The most reliable form of blockbuster for Hollywood studios nowadays is the computer-animated kidflick. They flow into theatres on what seems a weekly basis, and good, bad or indifferent they do big business—a sign of the desperation of parents to find something to keep the children entertained. This week’s entry in the sweepstakes, “Rise of the Guardians,” falls in the middle of the pack. It’s hardly an instant classic, being too busy and derivative by half. But portions of it possess a lovely, ethereal charm, and visually it’s very impressive.
Based on a series of books (and a short film) by William Joyce, the script is predicated on the premise that a quartet of “imaginary” characters—Santa Claus (voiced by Alec Baldwin), the Easter Bunny (Hugh Jackman), the Tooth Fairy (Isla Fisher) and the mute Sandman—have been assigned the task of protecting the world’s children from the gloom that follows giving up faith in them. Their work is suddenly imperiled by the reappearance of Pitch Black (Jude Law), the Boogeyman, who aims to change things by destroying children’s belief in the Guardians and thus replace their dreams of sweetness and light—and their innate hope—with nightmares and fear.
Perceiving the danger is The Man in the Moon, a sort of deus ex caelo who instructs the Guardians that they must add a new member to their ranks—puckish Jack Frost (Chris Pine). But Frost, haunted by his inability to remember his life before emerging from a lake in his present form, and by the fact that he is barely known to the children whose winter antics he’s responsible for—at first refuses the invitation. But once he joins in the effort to defeat Pitch, he becomes the virtual point man in the effort, though he will have to overcome his own insecurities, which the villain is more than happy to take advantage of, to engineer their victory. The final confrontation involves a single child, a boy named Jamie (Dakota Goyo) with whom Jack had previously cavorted in the snow unseen and who becomes the last child on earth to believe in the Guardians. Of course, Jack earns the lad’s faith too—evidenced in the kid’s ability to see him—as well as the satisfying knowledge of where he came from.
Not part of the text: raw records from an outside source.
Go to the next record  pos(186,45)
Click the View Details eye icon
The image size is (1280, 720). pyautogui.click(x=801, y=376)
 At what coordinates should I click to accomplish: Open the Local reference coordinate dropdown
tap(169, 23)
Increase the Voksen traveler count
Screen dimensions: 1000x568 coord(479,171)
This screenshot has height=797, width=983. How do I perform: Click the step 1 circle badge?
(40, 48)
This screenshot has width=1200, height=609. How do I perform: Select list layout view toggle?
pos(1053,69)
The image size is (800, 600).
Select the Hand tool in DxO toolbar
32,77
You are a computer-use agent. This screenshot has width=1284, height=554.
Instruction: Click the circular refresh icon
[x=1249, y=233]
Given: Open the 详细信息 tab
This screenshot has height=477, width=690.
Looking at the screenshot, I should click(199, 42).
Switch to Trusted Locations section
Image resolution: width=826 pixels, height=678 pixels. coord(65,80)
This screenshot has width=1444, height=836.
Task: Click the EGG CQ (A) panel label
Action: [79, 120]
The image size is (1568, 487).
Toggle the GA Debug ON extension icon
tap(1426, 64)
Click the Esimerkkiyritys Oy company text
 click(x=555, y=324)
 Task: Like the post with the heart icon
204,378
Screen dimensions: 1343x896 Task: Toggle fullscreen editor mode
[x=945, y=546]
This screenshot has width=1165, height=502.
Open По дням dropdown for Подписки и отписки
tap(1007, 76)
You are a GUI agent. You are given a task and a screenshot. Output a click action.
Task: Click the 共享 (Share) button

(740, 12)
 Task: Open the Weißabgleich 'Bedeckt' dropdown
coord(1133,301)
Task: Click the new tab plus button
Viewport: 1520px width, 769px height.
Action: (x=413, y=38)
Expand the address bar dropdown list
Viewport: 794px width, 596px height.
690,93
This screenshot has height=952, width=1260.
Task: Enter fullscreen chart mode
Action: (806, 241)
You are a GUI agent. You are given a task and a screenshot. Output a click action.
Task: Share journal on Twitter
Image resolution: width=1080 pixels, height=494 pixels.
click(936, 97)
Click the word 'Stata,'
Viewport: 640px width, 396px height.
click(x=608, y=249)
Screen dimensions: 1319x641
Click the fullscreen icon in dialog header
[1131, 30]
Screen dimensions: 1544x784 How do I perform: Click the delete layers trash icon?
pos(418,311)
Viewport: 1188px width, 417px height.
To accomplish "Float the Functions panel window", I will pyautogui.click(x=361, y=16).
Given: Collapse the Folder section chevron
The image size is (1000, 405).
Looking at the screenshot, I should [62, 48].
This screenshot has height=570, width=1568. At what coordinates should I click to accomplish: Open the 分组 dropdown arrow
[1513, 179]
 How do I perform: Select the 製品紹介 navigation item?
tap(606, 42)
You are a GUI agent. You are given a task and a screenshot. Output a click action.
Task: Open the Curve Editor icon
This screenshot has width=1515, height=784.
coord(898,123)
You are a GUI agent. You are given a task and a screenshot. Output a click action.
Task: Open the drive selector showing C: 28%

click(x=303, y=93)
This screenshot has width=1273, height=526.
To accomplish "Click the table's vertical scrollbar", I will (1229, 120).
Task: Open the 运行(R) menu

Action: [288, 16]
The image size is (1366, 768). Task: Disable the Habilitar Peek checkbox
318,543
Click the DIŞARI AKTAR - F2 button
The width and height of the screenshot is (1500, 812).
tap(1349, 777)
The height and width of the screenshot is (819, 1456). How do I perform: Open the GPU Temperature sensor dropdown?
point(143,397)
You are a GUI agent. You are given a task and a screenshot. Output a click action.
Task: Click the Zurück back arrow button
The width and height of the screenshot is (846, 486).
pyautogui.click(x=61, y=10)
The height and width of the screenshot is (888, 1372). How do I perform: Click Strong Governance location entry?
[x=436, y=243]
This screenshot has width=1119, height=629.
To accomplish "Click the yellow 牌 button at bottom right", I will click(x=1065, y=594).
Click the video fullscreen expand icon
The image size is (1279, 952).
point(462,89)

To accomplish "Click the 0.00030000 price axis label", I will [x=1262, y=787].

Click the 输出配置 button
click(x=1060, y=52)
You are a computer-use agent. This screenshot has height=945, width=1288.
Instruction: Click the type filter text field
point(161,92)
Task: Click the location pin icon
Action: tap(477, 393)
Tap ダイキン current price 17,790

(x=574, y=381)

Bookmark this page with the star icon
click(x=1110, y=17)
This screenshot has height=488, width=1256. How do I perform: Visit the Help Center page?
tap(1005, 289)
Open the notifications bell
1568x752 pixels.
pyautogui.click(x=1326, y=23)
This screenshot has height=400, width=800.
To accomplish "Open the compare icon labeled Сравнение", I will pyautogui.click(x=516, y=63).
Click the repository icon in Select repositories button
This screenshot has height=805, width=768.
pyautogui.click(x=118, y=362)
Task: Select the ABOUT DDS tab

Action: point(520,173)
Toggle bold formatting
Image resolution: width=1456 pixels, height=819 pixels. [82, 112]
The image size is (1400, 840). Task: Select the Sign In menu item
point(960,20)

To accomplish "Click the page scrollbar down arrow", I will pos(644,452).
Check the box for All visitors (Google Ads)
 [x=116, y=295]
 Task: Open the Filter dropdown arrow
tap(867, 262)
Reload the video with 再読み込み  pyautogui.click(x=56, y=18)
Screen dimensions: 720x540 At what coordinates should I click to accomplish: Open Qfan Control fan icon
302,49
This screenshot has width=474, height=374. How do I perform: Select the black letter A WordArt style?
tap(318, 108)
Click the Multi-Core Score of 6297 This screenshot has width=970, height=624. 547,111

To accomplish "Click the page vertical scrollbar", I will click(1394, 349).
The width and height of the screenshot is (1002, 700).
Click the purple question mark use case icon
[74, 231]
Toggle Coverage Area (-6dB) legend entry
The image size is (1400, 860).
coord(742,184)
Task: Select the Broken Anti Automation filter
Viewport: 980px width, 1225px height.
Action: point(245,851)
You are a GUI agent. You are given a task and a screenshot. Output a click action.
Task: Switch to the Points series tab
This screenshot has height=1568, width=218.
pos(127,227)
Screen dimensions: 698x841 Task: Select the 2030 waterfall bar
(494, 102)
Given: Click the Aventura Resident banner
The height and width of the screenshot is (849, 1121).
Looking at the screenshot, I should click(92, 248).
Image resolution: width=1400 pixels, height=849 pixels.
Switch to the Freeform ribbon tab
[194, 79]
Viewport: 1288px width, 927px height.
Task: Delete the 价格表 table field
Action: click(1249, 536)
It’s obvious, of course, that the central notion in the story—the dependence of the Guardians on the belief of children in them for their very existence—is modeled on the famous Tinkerbell episode toward the end of “Peter Pan.” Thankfully the audience isn’t asked to clap their hands if they believe—there are children onscreen to act as their surrogates in that respect—but the debt is certainly there.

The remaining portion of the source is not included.